:: Data for analysis
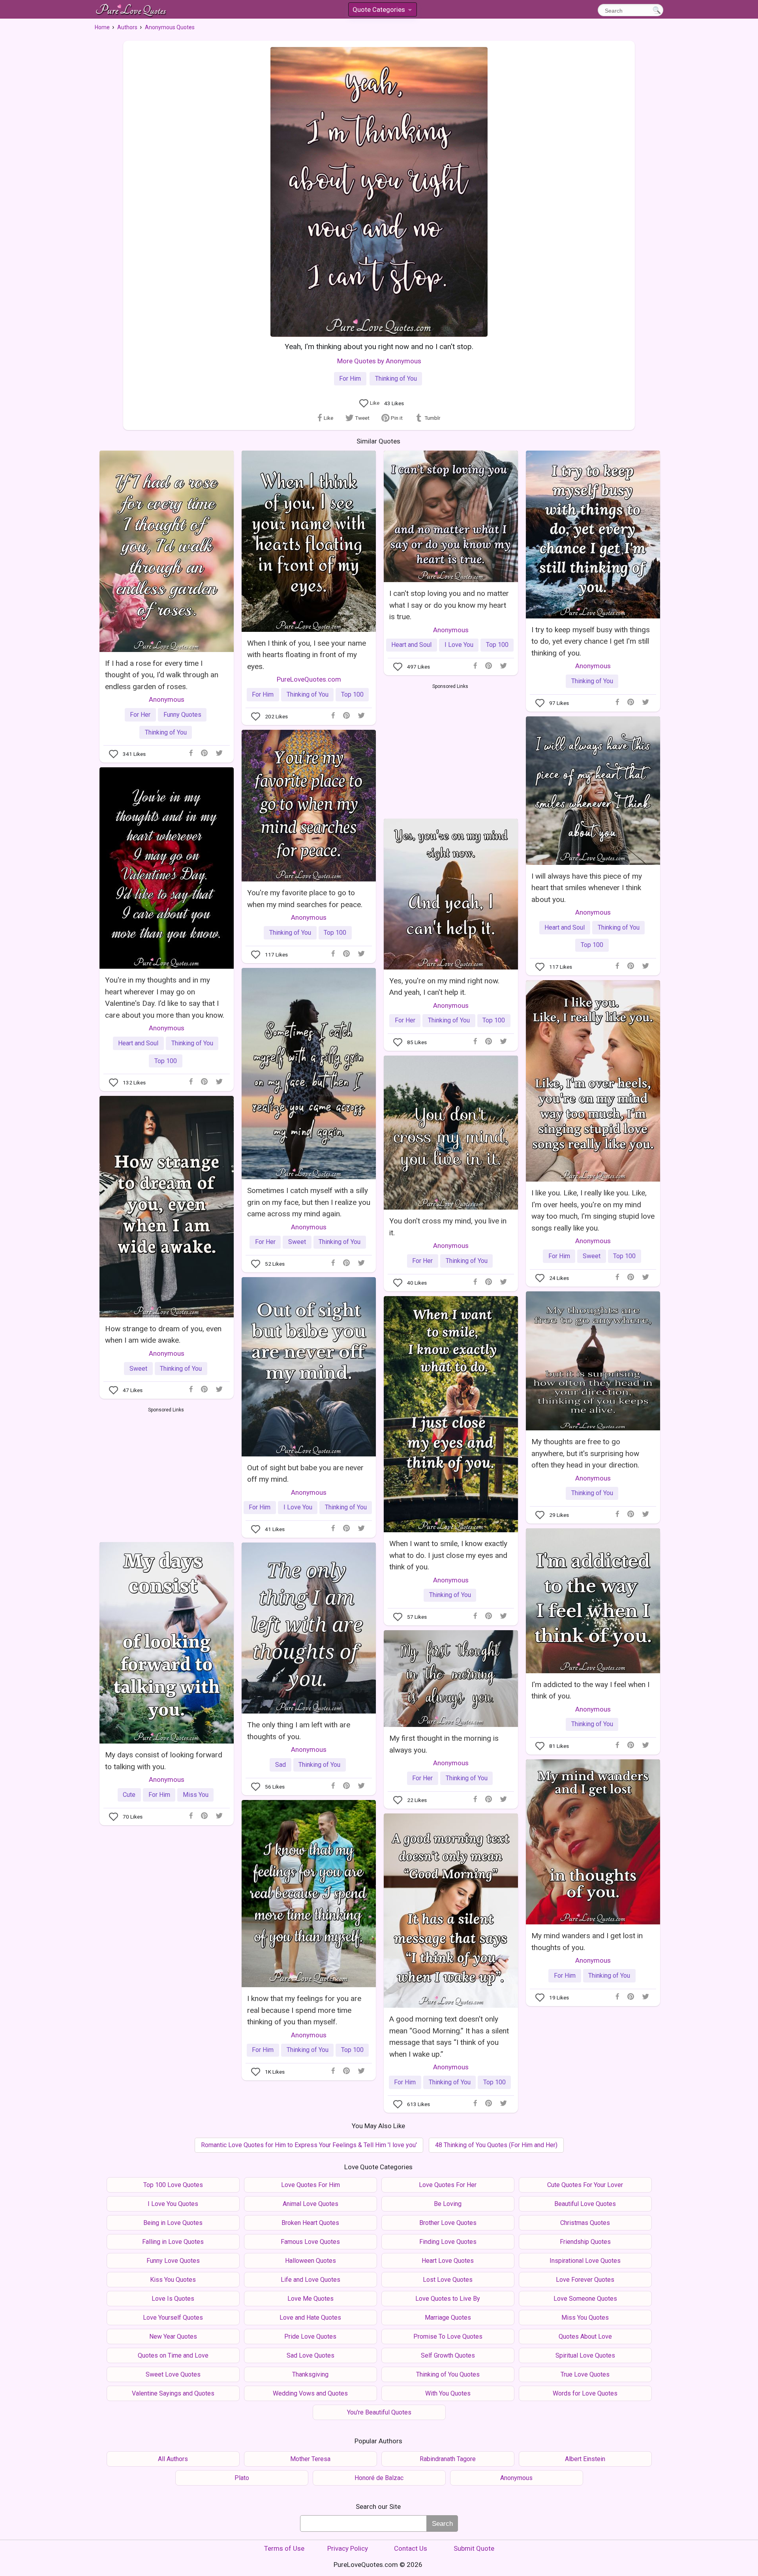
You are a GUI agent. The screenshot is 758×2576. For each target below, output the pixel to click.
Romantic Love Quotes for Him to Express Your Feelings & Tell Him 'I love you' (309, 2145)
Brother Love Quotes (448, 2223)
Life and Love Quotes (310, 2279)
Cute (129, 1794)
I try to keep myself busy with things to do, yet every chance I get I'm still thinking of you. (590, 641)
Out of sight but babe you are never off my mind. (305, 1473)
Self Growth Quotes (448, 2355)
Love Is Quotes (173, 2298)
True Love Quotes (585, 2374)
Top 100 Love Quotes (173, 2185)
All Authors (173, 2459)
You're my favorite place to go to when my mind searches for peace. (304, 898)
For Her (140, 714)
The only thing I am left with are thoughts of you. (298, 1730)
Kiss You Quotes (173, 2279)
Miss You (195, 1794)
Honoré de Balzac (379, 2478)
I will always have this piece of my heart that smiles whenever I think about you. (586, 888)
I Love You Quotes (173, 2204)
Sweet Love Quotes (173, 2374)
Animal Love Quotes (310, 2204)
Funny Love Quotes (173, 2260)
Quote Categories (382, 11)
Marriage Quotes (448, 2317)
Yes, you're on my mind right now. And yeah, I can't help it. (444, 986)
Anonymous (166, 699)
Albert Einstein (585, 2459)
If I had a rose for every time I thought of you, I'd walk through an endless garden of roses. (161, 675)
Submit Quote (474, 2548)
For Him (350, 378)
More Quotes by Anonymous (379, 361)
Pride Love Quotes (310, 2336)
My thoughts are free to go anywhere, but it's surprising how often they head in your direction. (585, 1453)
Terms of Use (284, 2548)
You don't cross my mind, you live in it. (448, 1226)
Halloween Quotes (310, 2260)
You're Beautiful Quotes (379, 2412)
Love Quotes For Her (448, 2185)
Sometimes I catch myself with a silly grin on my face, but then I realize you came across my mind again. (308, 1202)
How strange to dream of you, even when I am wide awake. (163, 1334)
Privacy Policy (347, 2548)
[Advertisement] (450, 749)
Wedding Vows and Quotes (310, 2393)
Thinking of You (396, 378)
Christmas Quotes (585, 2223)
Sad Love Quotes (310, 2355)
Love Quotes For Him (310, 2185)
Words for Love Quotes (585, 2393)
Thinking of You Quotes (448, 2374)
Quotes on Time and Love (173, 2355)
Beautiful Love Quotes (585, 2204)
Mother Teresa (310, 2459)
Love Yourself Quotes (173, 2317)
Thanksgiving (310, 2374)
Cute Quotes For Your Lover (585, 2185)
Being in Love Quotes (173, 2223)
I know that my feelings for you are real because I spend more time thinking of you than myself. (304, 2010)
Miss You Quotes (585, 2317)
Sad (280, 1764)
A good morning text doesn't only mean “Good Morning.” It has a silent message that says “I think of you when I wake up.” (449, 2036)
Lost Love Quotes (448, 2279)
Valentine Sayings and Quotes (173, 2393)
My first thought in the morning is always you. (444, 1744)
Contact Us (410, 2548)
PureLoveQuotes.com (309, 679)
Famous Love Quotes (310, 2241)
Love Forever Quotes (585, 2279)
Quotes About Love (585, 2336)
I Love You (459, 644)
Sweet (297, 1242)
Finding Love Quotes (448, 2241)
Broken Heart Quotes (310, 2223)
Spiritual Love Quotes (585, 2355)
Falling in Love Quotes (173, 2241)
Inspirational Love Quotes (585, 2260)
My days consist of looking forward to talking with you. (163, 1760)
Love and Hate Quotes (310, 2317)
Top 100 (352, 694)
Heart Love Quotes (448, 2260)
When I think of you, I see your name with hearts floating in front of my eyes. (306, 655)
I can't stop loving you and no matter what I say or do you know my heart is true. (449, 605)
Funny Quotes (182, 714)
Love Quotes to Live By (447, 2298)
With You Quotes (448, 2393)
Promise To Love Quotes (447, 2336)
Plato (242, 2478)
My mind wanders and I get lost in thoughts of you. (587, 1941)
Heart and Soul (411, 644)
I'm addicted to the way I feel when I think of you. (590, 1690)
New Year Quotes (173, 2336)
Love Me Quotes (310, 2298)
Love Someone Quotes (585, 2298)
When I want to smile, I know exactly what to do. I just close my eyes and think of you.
::::
:: Data for analysis
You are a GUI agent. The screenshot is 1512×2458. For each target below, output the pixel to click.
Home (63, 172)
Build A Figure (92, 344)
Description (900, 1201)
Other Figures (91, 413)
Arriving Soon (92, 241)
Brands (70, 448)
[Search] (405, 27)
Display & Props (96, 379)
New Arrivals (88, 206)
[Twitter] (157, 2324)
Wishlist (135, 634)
::::
:: Data for analysis
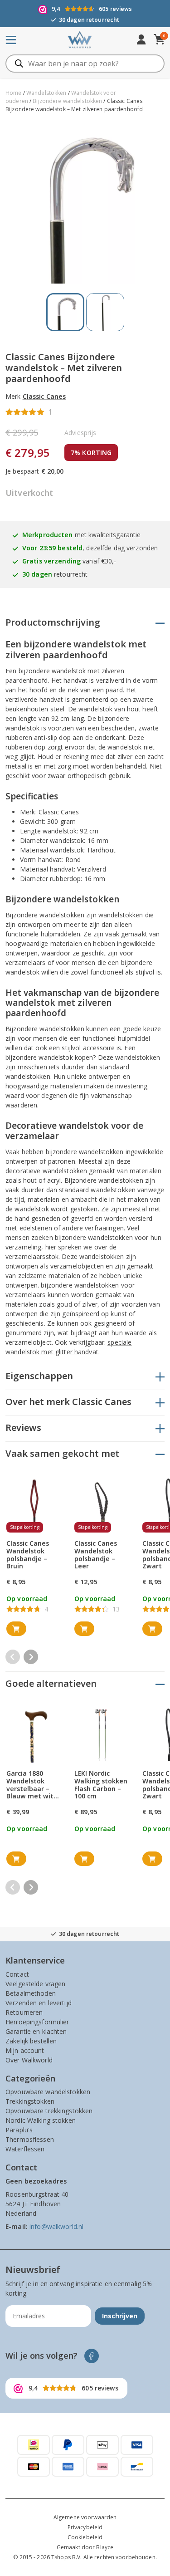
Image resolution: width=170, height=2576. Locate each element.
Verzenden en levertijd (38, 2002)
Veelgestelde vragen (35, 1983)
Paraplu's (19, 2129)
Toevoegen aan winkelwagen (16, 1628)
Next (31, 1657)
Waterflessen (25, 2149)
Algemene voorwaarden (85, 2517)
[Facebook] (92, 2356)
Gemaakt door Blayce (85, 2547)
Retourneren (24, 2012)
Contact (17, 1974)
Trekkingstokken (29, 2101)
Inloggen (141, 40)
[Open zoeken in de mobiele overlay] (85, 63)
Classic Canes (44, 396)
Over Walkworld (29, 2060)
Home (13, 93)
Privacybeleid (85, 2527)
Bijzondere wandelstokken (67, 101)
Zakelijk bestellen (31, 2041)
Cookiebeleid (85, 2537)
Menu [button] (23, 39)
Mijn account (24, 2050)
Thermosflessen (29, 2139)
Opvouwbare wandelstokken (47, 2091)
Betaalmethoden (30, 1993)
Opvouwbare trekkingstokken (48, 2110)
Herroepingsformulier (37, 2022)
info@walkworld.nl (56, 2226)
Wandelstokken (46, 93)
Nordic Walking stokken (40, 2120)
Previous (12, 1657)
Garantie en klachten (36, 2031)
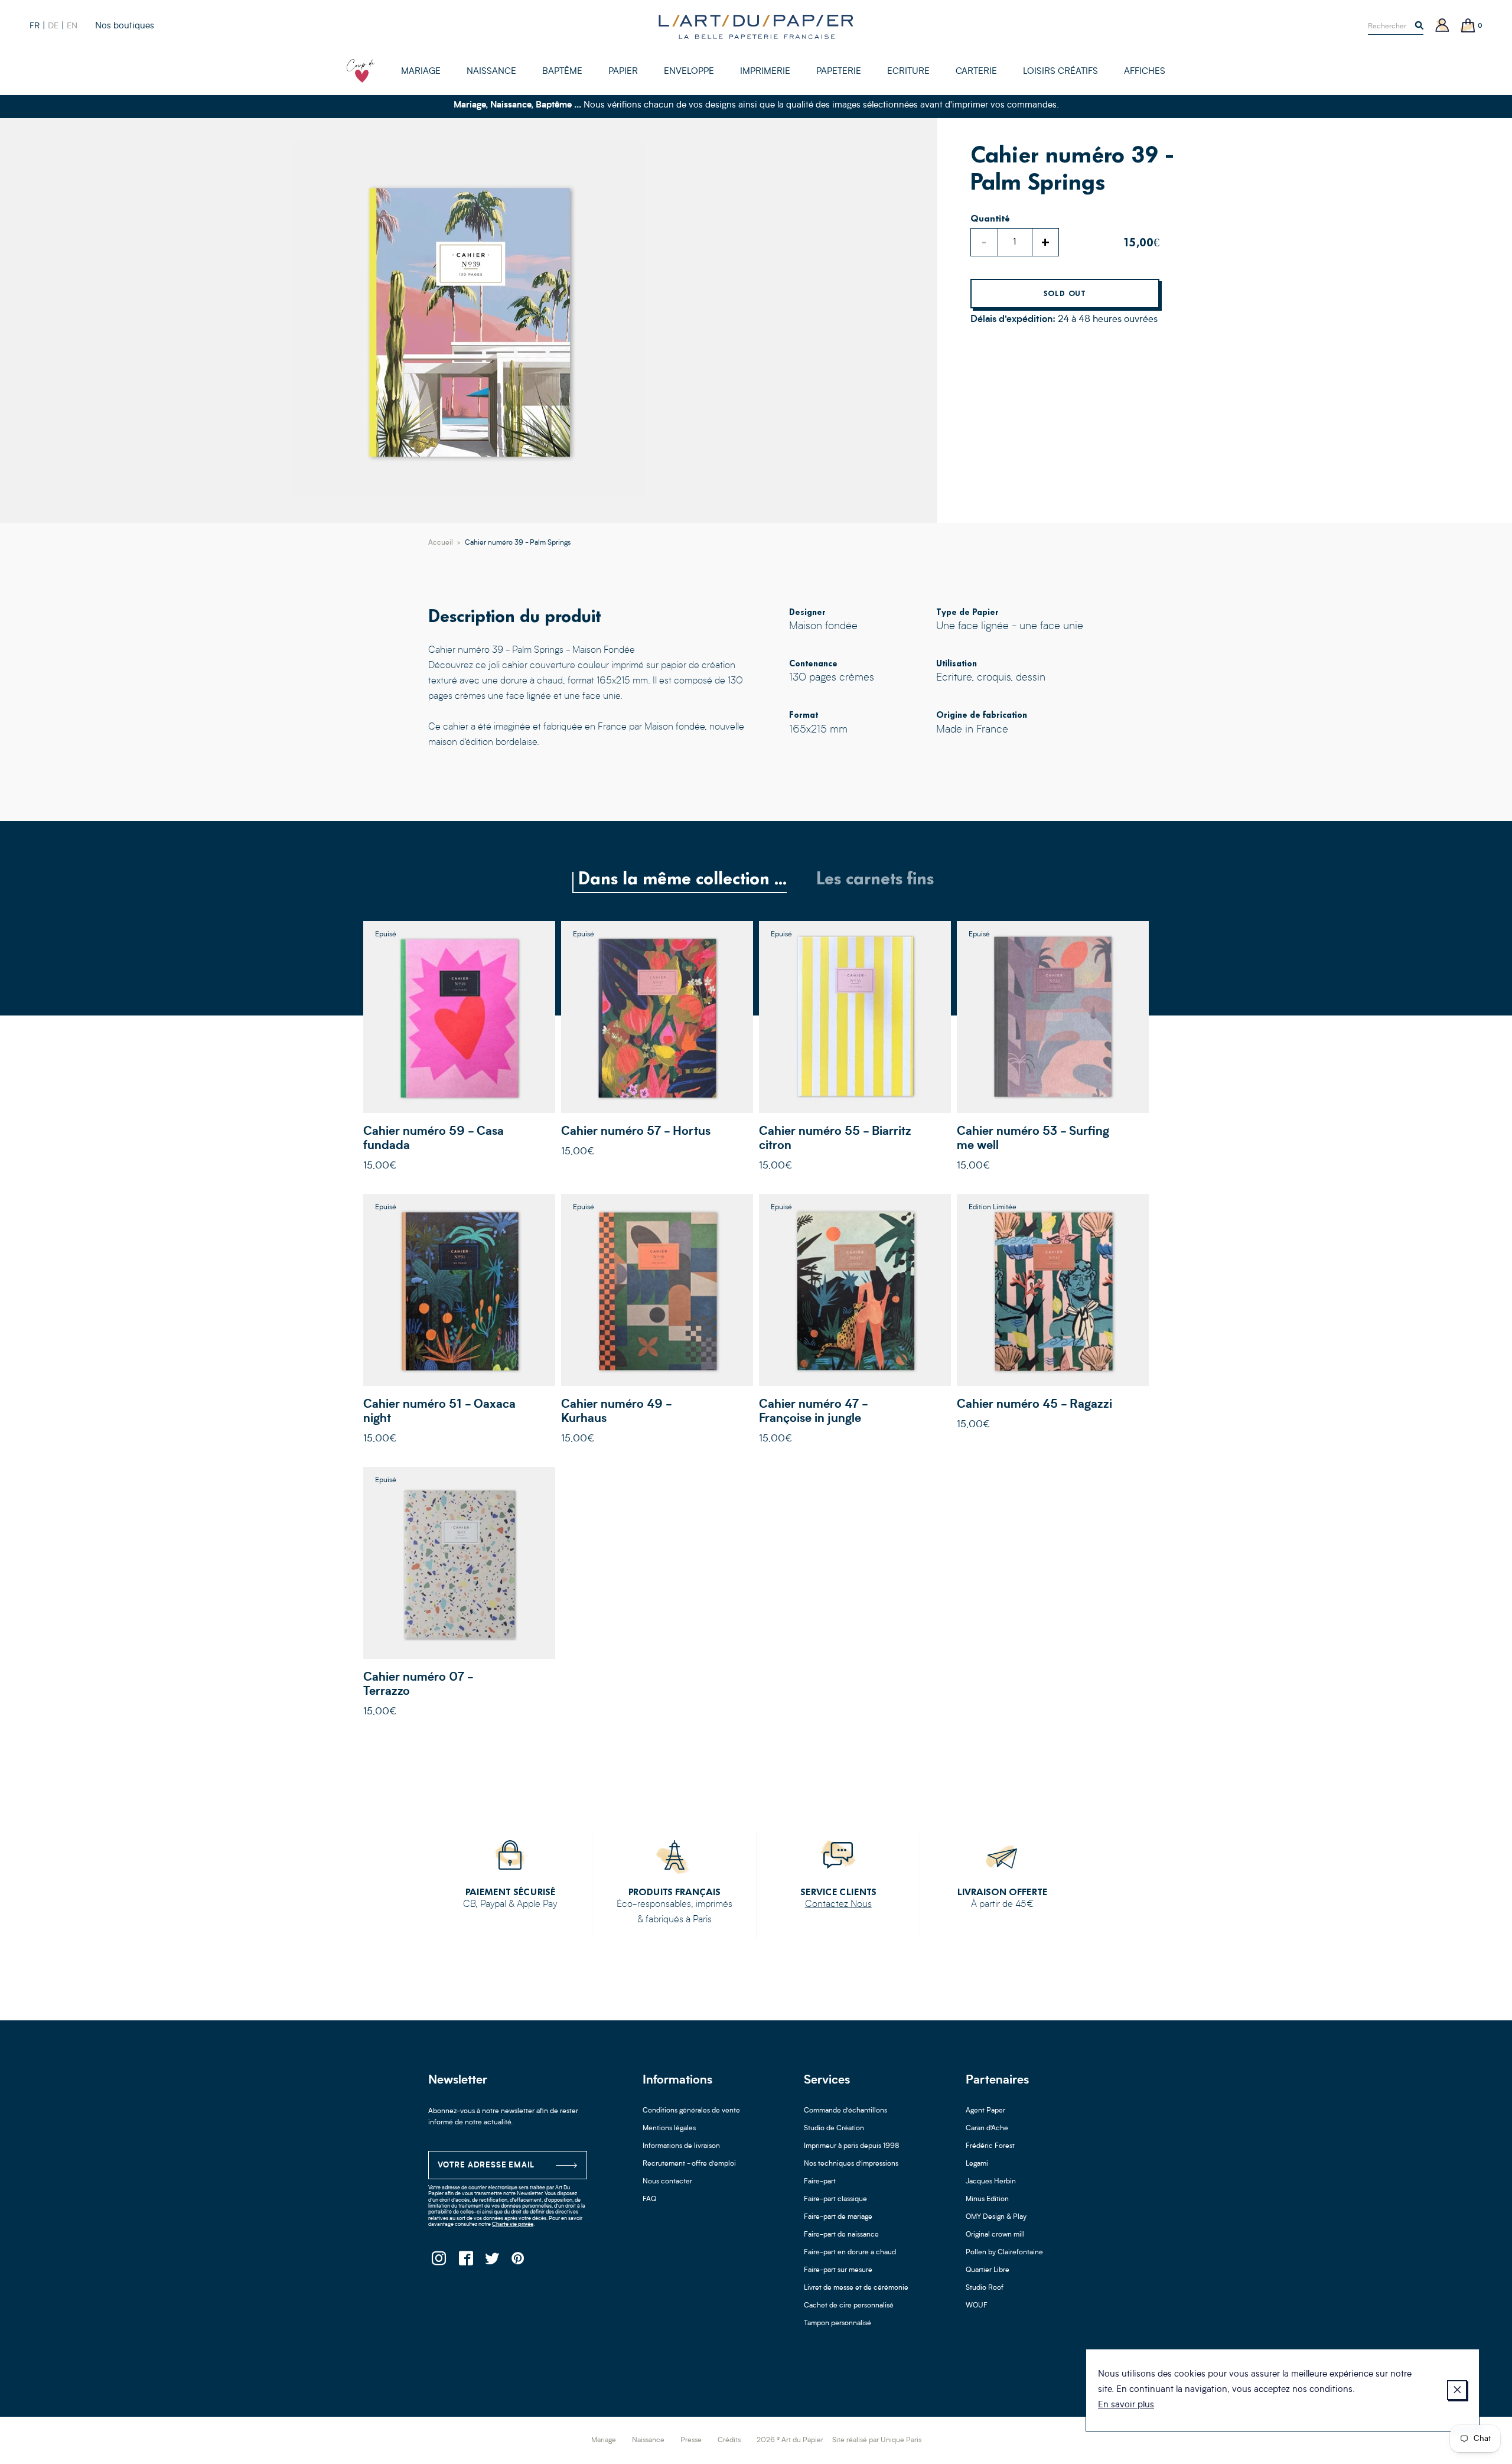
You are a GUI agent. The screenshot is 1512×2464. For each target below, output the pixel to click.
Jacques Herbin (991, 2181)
::::
__Task objective__.
From the line containing "Inloggen (141, 40)" through the line containing "Jacques Herbin (991, 2181)", copy every line above exactly, without pictures.

__Response for this exercise__.
Inloggen (141, 40)
[Open zoeken in de mobiele overlay] (85, 63)
Classic Canes (44, 396)
Over Walkworld (29, 2060)
Home (13, 93)
Privacybeleid (85, 2527)
Bijzondere wandelstokken (67, 101)
Zakelijk bestellen (31, 2041)
Cookiebeleid (85, 2537)
Menu [button] (23, 39)
Mijn account (24, 2050)
Thermosflessen (29, 2139)
Opvouwbare wandelstokken (47, 2091)
Betaalmethoden (30, 1993)
Opvouwbare trekkingstokken (48, 2110)
Herroepingsformulier (37, 2022)
info@walkworld.nl (56, 2226)
Wandelstokken (46, 93)
Nordic Walking stokken (40, 2120)
Previous (12, 1657)
Garantie en klachten (36, 2031)
You are a GUI agent. The screenshot is 1512×2464. For each target below, output the pixel to click.
Jacques Herbin (991, 2181)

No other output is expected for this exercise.